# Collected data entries
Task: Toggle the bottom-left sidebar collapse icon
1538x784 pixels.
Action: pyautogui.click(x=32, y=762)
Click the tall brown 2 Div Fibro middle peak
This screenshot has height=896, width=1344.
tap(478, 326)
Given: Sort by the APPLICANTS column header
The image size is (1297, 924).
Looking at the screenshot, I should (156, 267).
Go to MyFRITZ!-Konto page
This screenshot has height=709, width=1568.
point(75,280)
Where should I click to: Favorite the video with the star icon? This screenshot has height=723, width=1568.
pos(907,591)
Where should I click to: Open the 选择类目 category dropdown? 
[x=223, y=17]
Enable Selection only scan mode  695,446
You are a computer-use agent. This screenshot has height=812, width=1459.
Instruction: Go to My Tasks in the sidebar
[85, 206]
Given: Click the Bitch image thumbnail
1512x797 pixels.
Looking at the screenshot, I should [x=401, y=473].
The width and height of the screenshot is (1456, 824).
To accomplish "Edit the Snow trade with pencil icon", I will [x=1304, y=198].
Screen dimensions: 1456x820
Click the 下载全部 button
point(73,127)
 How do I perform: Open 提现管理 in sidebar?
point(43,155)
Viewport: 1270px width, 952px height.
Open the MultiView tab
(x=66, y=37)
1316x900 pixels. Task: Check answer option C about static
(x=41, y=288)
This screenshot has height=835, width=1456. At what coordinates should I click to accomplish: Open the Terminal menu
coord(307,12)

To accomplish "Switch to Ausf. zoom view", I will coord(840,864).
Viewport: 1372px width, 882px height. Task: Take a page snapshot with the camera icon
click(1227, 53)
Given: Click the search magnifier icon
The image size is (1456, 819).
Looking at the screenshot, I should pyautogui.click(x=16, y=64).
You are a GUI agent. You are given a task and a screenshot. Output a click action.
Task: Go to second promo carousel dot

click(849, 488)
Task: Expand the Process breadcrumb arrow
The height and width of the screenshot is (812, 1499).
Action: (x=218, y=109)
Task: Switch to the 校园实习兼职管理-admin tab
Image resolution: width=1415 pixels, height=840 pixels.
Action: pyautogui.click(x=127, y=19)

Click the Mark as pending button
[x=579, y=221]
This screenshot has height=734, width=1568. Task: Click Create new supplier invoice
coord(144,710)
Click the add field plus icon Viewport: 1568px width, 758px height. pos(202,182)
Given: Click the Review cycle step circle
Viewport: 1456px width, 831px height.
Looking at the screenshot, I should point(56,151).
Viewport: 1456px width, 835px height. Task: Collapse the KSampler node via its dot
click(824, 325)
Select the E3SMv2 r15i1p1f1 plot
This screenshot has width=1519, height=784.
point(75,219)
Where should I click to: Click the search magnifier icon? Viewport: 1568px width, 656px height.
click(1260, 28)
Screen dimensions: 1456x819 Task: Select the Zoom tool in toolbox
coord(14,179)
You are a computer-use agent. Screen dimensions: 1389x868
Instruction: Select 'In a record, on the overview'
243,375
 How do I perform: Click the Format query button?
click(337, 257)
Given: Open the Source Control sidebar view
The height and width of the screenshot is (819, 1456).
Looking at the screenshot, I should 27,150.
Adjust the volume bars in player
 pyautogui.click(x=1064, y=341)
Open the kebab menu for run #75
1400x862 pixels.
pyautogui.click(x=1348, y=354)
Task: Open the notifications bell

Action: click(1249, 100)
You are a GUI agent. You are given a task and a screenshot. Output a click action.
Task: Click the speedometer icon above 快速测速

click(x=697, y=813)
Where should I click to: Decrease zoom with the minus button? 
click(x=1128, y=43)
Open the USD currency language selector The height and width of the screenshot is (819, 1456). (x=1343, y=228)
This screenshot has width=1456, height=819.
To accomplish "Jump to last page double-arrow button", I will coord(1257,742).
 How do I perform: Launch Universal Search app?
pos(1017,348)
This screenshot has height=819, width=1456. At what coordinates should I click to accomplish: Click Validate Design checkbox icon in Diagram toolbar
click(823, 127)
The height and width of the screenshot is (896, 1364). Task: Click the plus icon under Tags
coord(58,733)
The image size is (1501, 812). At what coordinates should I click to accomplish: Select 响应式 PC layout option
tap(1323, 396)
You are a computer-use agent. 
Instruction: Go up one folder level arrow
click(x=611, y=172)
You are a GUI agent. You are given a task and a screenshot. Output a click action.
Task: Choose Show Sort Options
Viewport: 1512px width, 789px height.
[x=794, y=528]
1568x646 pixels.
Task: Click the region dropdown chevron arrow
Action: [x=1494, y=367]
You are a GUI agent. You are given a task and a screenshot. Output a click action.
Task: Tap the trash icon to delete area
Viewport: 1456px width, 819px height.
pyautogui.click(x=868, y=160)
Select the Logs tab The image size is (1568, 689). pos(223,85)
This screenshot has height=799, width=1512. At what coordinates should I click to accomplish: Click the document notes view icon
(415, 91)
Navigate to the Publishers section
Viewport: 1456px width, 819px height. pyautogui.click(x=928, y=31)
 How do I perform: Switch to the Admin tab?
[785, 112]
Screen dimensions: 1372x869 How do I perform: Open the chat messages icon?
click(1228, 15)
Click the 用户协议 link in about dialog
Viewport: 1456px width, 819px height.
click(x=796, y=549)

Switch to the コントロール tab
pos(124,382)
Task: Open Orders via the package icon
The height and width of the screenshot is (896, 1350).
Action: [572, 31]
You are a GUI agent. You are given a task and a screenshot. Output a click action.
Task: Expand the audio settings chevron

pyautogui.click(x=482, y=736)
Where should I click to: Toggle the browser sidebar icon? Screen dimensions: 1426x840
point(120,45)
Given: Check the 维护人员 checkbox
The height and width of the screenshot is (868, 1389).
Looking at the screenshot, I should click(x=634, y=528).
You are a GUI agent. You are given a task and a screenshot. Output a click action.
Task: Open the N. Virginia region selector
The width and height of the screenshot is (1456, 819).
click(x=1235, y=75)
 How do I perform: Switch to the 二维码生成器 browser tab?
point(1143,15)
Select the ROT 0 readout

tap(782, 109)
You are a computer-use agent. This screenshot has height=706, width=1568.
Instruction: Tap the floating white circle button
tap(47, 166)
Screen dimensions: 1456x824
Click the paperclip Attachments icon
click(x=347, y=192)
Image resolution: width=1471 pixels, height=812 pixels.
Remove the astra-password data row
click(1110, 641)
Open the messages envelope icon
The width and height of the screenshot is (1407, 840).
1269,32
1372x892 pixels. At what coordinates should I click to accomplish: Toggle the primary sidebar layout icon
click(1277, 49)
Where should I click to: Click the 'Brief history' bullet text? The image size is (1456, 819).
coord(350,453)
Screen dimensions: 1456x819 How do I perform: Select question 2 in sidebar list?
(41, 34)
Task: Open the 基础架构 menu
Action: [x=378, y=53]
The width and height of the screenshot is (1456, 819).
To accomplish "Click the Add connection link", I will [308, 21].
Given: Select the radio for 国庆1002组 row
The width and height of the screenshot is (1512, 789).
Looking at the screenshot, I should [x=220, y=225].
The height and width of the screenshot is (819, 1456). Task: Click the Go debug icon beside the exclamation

# Problem description
Output a faithful copy of every entry, keeping each line as written.

# Result of the exercise
Task: Toggle the bottom-left sidebar collapse icon
1538x784 pixels.
Action: pyautogui.click(x=32, y=762)
Click the tall brown 2 Div Fibro middle peak
This screenshot has height=896, width=1344.
tap(478, 326)
Given: Sort by the APPLICANTS column header
The image size is (1297, 924).
Looking at the screenshot, I should (156, 267).
Go to MyFRITZ!-Konto page
This screenshot has height=709, width=1568.
point(75,280)
Where should I click to: Favorite the video with the star icon? This screenshot has height=723, width=1568.
pos(907,591)
Where should I click to: Open the 选择类目 category dropdown? 
[x=223, y=17]
Enable Selection only scan mode  695,446
You are a computer-use agent. This screenshot has height=812, width=1459.
Instruction: Go to My Tasks in the sidebar
[85, 206]
Given: Click the Bitch image thumbnail
1512x797 pixels.
Looking at the screenshot, I should [x=401, y=473].
The width and height of the screenshot is (1456, 824).
To accomplish "Edit the Snow trade with pencil icon", I will [x=1304, y=198].
Screen dimensions: 1456x820
Click the 下载全部 button
point(73,127)
 How do I perform: Open 提现管理 in sidebar?
point(43,155)
Viewport: 1270px width, 952px height.
Open the MultiView tab
(x=66, y=37)
1316x900 pixels. Task: Check answer option C about static
(x=41, y=288)
This screenshot has height=835, width=1456. At what coordinates should I click to accomplish: Open the Terminal menu
coord(307,12)

To accomplish "Switch to Ausf. zoom view", I will coord(840,864).
Viewport: 1372px width, 882px height. Task: Take a page snapshot with the camera icon
click(1227, 53)
Given: Click the search magnifier icon
The image size is (1456, 819).
Looking at the screenshot, I should pyautogui.click(x=16, y=64).
You are a GUI agent. You are given a task and a screenshot. Output a click action.
Task: Go to second promo carousel dot

click(849, 488)
Task: Expand the Process breadcrumb arrow
The height and width of the screenshot is (812, 1499).
Action: (x=218, y=109)
Task: Switch to the 校园实习兼职管理-admin tab
Image resolution: width=1415 pixels, height=840 pixels.
Action: pyautogui.click(x=127, y=19)

Click the Mark as pending button
[x=579, y=221]
This screenshot has height=734, width=1568. Task: Click Create new supplier invoice
coord(144,710)
Click the add field plus icon Viewport: 1568px width, 758px height. pos(202,182)
Given: Click the Review cycle step circle
Viewport: 1456px width, 831px height.
Looking at the screenshot, I should point(56,151).
Viewport: 1456px width, 835px height. Task: Collapse the KSampler node via its dot
click(824, 325)
Select the E3SMv2 r15i1p1f1 plot
This screenshot has width=1519, height=784.
point(75,219)
Where should I click to: Click the search magnifier icon? Viewport: 1568px width, 656px height.
click(1260, 28)
Screen dimensions: 1456x819 Task: Select the Zoom tool in toolbox
coord(14,179)
You are a computer-use agent. Screen dimensions: 1389x868
Instruction: Select 'In a record, on the overview'
243,375
 How do I perform: Click the Format query button?
click(337, 257)
Given: Open the Source Control sidebar view
The height and width of the screenshot is (819, 1456).
Looking at the screenshot, I should 27,150.
Adjust the volume bars in player
 pyautogui.click(x=1064, y=341)
Open the kebab menu for run #75
1400x862 pixels.
pyautogui.click(x=1348, y=354)
Task: Open the notifications bell

Action: click(1249, 100)
You are a GUI agent. You are given a task and a screenshot. Output a click action.
Task: Click the speedometer icon above 快速测速

click(x=697, y=813)
Where should I click to: Decrease zoom with the minus button? 
click(x=1128, y=43)
Open the USD currency language selector The height and width of the screenshot is (819, 1456). (x=1343, y=228)
This screenshot has width=1456, height=819.
To accomplish "Jump to last page double-arrow button", I will coord(1257,742).
 How do I perform: Launch Universal Search app?
pos(1017,348)
This screenshot has height=819, width=1456. At what coordinates should I click to accomplish: Click Validate Design checkbox icon in Diagram toolbar
click(823, 127)
The height and width of the screenshot is (896, 1364). Task: Click the plus icon under Tags
coord(58,733)
The image size is (1501, 812). At what coordinates should I click to accomplish: Select 响应式 PC layout option
tap(1323, 396)
You are a computer-use agent. 
Instruction: Go up one folder level arrow
click(x=611, y=172)
You are a GUI agent. You are given a task and a screenshot. Output a click action.
Task: Choose Show Sort Options
Viewport: 1512px width, 789px height.
[x=794, y=528]
1568x646 pixels.
Task: Click the region dropdown chevron arrow
Action: [x=1494, y=367]
You are a GUI agent. You are given a task and a screenshot. Output a click action.
Task: Tap the trash icon to delete area
Viewport: 1456px width, 819px height.
pyautogui.click(x=868, y=160)
Select the Logs tab The image size is (1568, 689). pos(223,85)
This screenshot has height=799, width=1512. At what coordinates should I click to accomplish: Click the document notes view icon
(415, 91)
Navigate to the Publishers section
Viewport: 1456px width, 819px height. pyautogui.click(x=928, y=31)
 How do I perform: Switch to the Admin tab?
[785, 112]
Screen dimensions: 1372x869 How do I perform: Open the chat messages icon?
click(1228, 15)
Click the 用户协议 link in about dialog
Viewport: 1456px width, 819px height.
click(x=796, y=549)

Switch to the コントロール tab
pos(124,382)
Task: Open Orders via the package icon
The height and width of the screenshot is (896, 1350).
Action: [572, 31]
You are a GUI agent. You are given a task and a screenshot. Output a click action.
Task: Expand the audio settings chevron

pyautogui.click(x=482, y=736)
Where should I click to: Toggle the browser sidebar icon? Screen dimensions: 1426x840
point(120,45)
Given: Check the 维护人员 checkbox
The height and width of the screenshot is (868, 1389).
Looking at the screenshot, I should click(x=634, y=528).
You are a GUI agent. You are given a task and a screenshot. Output a click action.
Task: Open the N. Virginia region selector
The width and height of the screenshot is (1456, 819).
click(x=1235, y=75)
 How do I perform: Switch to the 二维码生成器 browser tab?
point(1143,15)
Select the ROT 0 readout

tap(782, 109)
You are a computer-use agent. This screenshot has height=706, width=1568.
Instruction: Tap the floating white circle button
tap(47, 166)
Screen dimensions: 1456x824
Click the paperclip Attachments icon
click(x=347, y=192)
Image resolution: width=1471 pixels, height=812 pixels.
Remove the astra-password data row
click(1110, 641)
Open the messages envelope icon
The width and height of the screenshot is (1407, 840).
1269,32
1372x892 pixels. At what coordinates should I click to accomplish: Toggle the primary sidebar layout icon
click(1277, 49)
Where should I click to: Click the 'Brief history' bullet text? The image size is (1456, 819).
coord(350,453)
Screen dimensions: 1456x819 How do I perform: Select question 2 in sidebar list?
(41, 34)
Task: Open the 基础架构 menu
Action: [x=378, y=53]
The width and height of the screenshot is (1456, 819).
To accomplish "Click the Add connection link", I will [308, 21].
Given: Select the radio for 国庆1002组 row
The width and height of the screenshot is (1512, 789).
Looking at the screenshot, I should [x=220, y=225].
The height and width of the screenshot is (819, 1456). Task: Click the Go debug icon beside the exclamation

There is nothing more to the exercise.